Sì, un fiat che spinge Tommaso Romano a scrivere nella sua postfazione come “Ambienti, luoghi, momenti emblematici e situazioni differenti, trovano così compimento nella metafora e nella simbologia, attraverso una introspezione che descrivendo interroga”, facendo espresso riferimento ora “alla Grazia che può risplendere, anzitutto come Luce interiore”, ora “al supplemento d’anima di una scrittura che è materia di autentica vitalità e stile”, scrittura, capace di diviene - così come testimonia Mirko Dario Cacicia nella sua nota - un “modus narrandi” orientato verso il “mos maiorum” in nome del “rispetto per il classico, per le tradizioni familiari, per la religione (…) e la conservazione dell’arte” anche quest’ultima contemplata ampiamente - lungo le novantasette facciate che compongono il piccolo volume magistralmente curato da Giovanni Azzaretto. - sia attraverso le testimonianze di ordine autobiografico, sia attraverso le emblematiche foto che ricostruiscono la variegata storia di Palermo, sia attraverso la creatività pittorica di Ilaria Caputo che fa della copertina un’opera capace di evocare la seduzione dell’arte delle forme e dei colori.
   Ma non è tutto. “Un altro punto focale della trama è l’inconscio che si rifà all’antica psicologia freudiana”, scrive Giovanni Teresi, il quale nella sua attenta ed esaustiva prefazione non esita a sottolineare l’alto messaggio pedagogico racchiuso nella “partecipazione della famiglia alla missione profetica, sacerdotale e regale di Gesù Cristo e della sua Chiesa.
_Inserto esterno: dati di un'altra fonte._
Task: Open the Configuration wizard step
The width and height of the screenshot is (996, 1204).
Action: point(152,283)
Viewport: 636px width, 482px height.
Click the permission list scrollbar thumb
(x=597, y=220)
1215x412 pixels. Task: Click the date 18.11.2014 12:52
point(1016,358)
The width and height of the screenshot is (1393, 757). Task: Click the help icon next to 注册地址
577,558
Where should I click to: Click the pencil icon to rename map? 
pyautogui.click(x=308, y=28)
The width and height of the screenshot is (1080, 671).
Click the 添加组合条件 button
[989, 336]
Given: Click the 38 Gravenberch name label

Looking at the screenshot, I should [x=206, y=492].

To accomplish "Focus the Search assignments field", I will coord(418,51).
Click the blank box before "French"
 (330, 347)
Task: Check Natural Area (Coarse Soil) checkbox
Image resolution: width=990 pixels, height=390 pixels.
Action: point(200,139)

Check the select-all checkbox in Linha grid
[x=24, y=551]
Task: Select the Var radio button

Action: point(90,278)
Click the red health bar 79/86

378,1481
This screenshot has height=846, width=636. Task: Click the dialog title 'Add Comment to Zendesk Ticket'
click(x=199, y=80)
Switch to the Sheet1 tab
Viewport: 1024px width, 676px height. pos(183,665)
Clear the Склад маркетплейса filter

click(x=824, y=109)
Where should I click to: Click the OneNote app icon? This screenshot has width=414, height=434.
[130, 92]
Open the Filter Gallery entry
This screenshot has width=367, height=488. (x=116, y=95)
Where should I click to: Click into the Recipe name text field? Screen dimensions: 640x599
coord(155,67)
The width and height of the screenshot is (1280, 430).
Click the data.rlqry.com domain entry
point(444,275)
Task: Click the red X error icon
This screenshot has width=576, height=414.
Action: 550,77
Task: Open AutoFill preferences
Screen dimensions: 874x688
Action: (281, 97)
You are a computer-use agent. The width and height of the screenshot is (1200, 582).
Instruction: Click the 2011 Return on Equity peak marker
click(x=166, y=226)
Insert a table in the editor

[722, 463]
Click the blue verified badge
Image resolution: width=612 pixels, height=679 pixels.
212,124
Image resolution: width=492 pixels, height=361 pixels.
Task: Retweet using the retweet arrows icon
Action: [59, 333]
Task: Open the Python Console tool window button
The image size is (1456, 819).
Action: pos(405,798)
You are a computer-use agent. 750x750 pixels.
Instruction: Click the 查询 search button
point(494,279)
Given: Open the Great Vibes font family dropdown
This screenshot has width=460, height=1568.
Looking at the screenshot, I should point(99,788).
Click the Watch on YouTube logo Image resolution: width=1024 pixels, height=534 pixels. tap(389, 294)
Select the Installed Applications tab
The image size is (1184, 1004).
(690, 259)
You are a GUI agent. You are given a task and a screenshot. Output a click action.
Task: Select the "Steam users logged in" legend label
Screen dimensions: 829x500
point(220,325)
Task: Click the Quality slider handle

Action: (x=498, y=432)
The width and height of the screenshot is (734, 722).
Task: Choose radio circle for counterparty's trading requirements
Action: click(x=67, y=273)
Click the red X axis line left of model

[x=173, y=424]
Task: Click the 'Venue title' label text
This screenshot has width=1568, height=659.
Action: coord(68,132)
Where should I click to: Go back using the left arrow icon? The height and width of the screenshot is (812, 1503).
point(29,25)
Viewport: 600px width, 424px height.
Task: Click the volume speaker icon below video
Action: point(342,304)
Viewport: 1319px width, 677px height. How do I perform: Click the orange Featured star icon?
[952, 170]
L’amore e la vita costituiscono il nucleo della missione salvifica della famiglia” la quale viene descritta dalla stessa Autrice come “grande tesoro” che “come tutti i tesori, bisognerebbe apprezzare il grande valore.”
   Sì, così scrive la ricca Maria Concetta Ucciardi che tiene in pugno un autentico tesoro ulteriormente accresciuto dal suo fare scrittura creativa e dal suo essere autenticamente donna.